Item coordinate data

○ ○ ○ ○ ○

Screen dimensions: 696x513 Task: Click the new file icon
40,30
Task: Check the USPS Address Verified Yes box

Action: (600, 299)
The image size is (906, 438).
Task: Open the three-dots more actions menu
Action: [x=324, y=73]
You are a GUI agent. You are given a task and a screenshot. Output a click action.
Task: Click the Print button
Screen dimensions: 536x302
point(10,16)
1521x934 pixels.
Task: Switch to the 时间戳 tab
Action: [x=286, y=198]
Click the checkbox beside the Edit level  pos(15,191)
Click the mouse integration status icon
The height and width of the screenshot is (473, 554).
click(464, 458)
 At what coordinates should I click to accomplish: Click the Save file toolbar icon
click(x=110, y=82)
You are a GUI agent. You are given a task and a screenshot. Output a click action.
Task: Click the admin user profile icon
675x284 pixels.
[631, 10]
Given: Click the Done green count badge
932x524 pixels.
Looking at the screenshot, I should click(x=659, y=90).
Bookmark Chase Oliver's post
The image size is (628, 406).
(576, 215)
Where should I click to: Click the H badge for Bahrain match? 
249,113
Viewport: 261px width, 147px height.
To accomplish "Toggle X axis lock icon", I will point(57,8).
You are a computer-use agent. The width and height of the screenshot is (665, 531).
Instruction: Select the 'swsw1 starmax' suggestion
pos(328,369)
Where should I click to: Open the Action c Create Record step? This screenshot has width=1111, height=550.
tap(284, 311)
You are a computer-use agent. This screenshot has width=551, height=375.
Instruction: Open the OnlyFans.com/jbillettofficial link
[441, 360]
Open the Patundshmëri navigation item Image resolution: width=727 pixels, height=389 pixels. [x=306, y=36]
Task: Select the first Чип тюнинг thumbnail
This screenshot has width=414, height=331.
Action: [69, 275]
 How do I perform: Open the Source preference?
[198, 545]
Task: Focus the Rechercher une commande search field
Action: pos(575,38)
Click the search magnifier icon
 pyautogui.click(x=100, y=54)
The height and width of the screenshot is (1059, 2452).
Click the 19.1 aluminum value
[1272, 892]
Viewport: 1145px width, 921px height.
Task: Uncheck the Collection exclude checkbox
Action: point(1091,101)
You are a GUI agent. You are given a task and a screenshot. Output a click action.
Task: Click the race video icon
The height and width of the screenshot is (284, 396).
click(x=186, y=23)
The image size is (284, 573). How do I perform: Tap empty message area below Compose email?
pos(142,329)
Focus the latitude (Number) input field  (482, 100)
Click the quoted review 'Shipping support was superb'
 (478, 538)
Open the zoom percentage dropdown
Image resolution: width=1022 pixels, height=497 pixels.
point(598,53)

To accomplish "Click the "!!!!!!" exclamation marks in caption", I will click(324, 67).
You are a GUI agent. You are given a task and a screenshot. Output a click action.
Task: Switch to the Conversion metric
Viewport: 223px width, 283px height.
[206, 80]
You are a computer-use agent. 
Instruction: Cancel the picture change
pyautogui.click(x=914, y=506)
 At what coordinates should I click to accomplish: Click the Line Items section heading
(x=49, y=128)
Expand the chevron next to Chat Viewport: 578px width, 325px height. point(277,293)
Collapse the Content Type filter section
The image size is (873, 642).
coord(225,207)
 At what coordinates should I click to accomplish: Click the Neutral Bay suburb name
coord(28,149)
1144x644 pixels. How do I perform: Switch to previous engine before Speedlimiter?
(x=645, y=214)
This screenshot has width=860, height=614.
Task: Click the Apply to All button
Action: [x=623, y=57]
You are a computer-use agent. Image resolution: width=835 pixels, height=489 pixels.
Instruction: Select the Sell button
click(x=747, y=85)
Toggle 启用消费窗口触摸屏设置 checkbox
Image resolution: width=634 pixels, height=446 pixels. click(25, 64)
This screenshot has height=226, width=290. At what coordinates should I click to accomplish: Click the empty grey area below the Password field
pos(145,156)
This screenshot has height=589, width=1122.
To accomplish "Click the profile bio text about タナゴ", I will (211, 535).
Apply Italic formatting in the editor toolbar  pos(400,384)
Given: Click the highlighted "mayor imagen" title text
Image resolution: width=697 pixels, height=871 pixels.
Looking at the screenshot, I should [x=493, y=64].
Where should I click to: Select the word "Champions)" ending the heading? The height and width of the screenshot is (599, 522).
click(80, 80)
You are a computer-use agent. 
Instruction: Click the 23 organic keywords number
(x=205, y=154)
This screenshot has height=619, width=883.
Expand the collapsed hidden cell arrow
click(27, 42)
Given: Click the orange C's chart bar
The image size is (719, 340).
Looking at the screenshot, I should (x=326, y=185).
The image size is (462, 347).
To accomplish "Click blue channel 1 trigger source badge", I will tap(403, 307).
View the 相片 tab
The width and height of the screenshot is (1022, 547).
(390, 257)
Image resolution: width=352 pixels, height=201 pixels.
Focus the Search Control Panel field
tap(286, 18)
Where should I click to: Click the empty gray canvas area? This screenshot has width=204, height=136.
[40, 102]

○ ○ ○ ○ ○

Your goal -
Pick out each line above that contains the word "resolution", matching case exactly, and copy those lines in full.

Output for this exercise -
Open the Patundshmëri navigation item Image resolution: width=727 pixels, height=389 pixels. [x=306, y=36]
Image resolution: width=1022 pixels, height=497 pixels.
You are a computer-use agent. Image resolution: width=835 pixels, height=489 pixels.
Image resolution: width=634 pixels, height=446 pixels. click(25, 64)
Image resolution: width=697 pixels, height=871 pixels.
Image resolution: width=352 pixels, height=201 pixels.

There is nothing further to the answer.